As of April 2, 2016 and January 2, 2016, the Company had in effect an interest rate swap with a notional amount totaling $1,500,000.

On July 26, 2013, in order to hedge an additional portion of its variable rate debt, the Company entered into a forward-starting interest rate swap with an effective date of March 31, 2014 and a termination date of April 2, 2020. The initial notional amount of this swap was $1,500,000. During the term of this swap, the notional amount will decrease from $1,500,000 effective March 31, 2014 to $1,250,000 on April 3, 2017 with a further reduction to $1,000,000 on April 1, 2019. This interest rate swap effectively fixes the variable interest rate on the notional amount of this swap at 2.38%. This swap qualifies for hedge accounting and, therefore, changes in the fair value of this swap have been recorded in accumulated other comprehensive loss.
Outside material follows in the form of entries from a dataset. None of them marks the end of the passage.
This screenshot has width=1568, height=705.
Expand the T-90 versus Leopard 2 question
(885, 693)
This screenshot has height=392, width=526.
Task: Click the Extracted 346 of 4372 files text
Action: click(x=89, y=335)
As of April 2, 2016 and January 2, 2016, cumulative unrealized losses for qualifying hedges were reported as a component of accumulated other comprehensive loss in the amounts of $31,872 ($52,246 before taxes) and $23,135 ($38,053 before taxes), respectively.

 

The Company is hedging forecasted transactions for periods not exceeding the next six years. The Company expects approximately $10,984 ($18,006 before taxes) of derivative losses included in accumulated other comprehensive loss at April 2, 2016, based on current market rates, will be reclassified into earnings within the next 12 months.